What you are asked to do: Copy the rows from the beginning through the line containing "comment-date: 13 июл", putting "display" wherever "screen" appears and keeping everything else the same. Omit the pictures.
—————
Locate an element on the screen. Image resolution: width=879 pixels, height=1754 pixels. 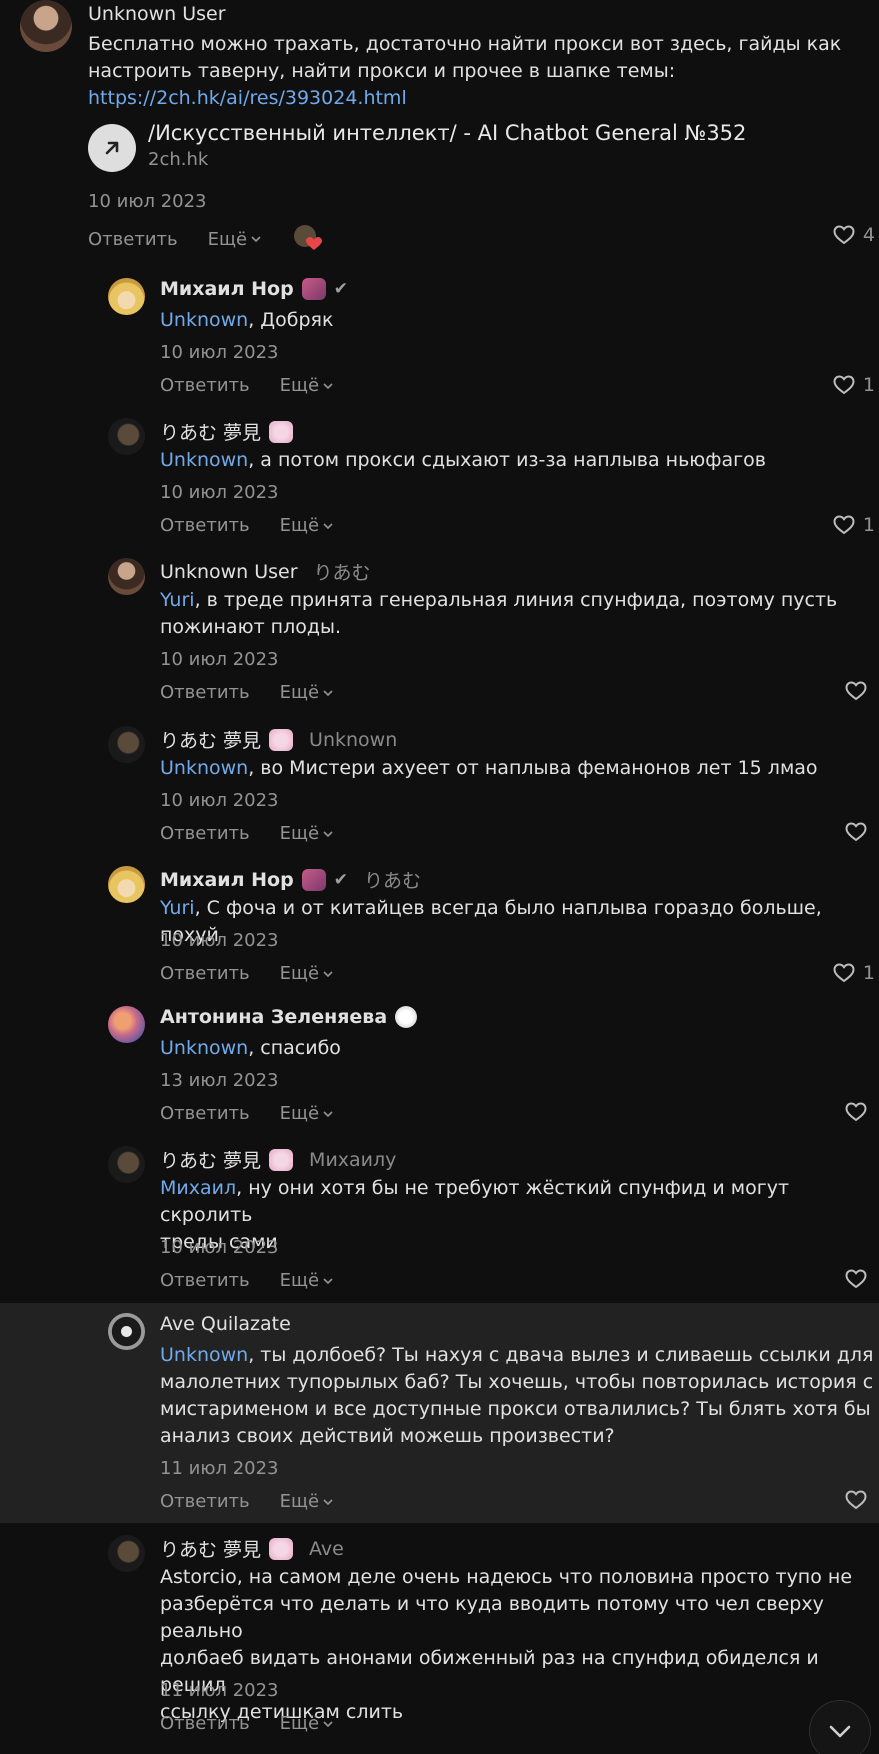
comment-date: 13 июл 2023 is located at coordinates (220, 1080).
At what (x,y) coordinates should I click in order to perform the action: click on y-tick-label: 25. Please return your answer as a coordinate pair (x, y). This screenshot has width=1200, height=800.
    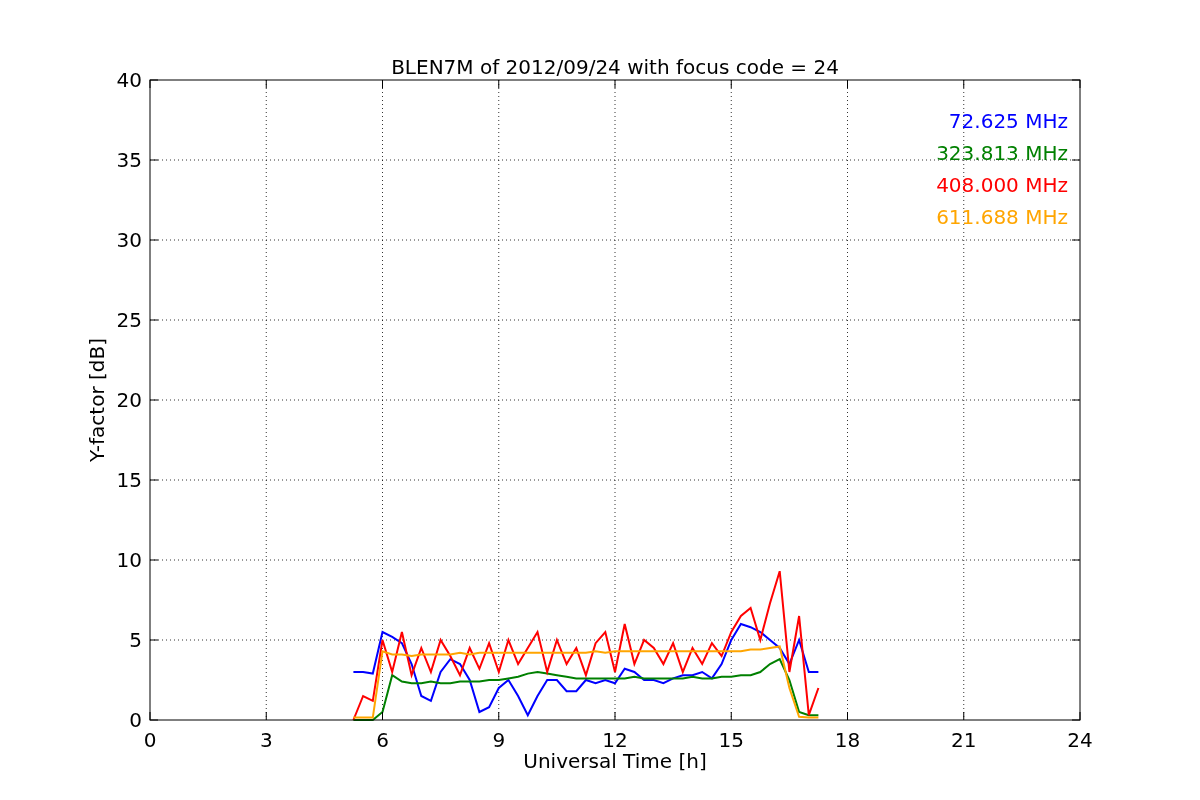
    Looking at the image, I should click on (129, 320).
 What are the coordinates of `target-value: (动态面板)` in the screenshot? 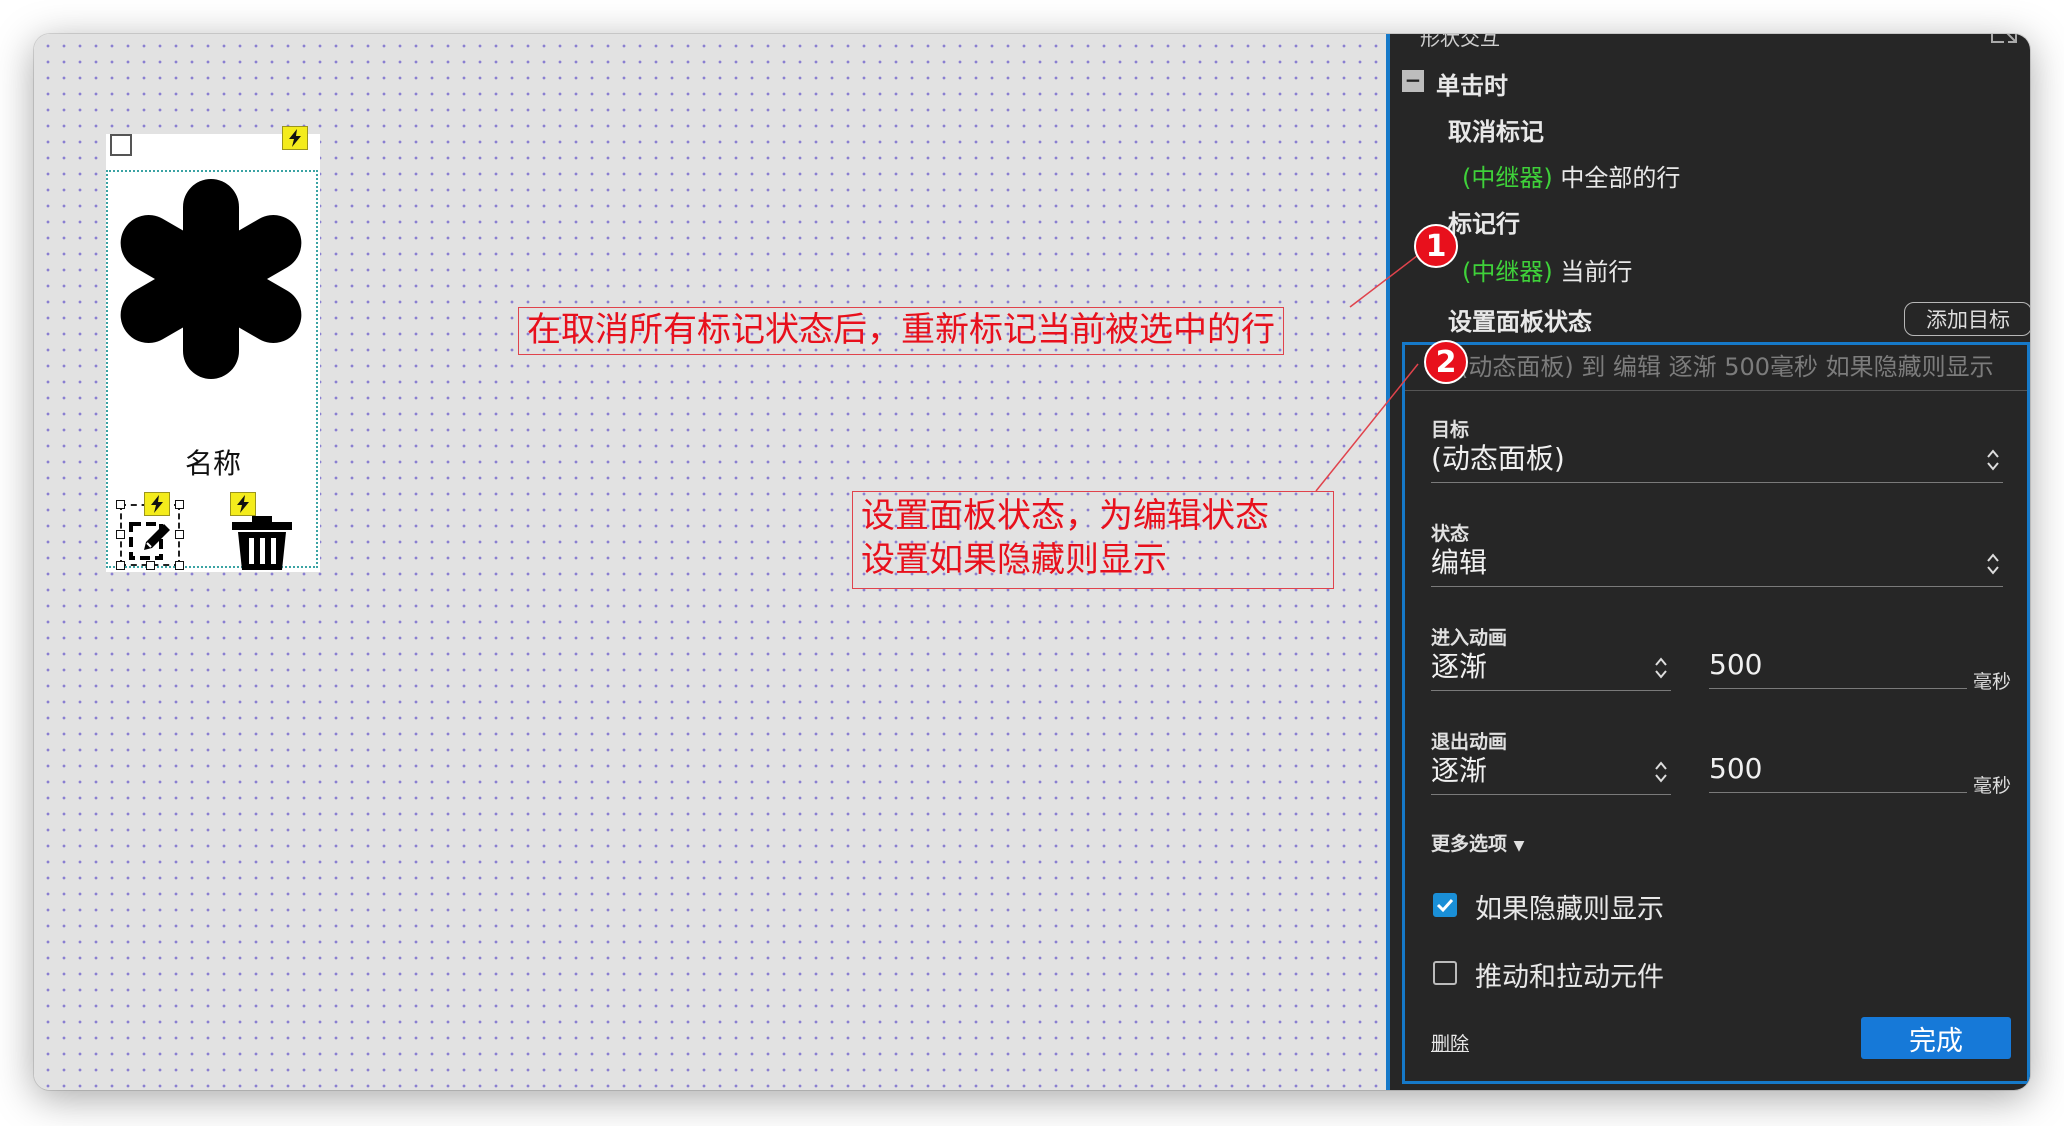 It's located at (1498, 458).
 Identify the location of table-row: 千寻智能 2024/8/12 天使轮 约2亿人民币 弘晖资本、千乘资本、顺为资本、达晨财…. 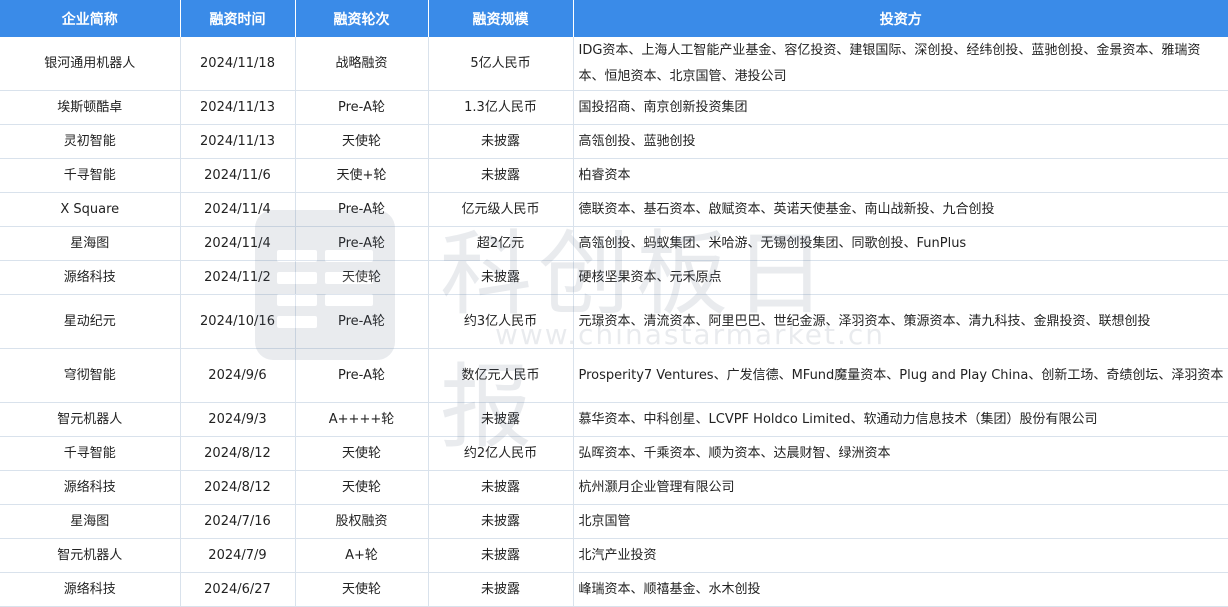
—————
Result:
Locate an element on the display. Image resolution: width=879 pixels, height=1754 pixels. 
comment-date: 13 июл 2023 is located at coordinates (220, 1080).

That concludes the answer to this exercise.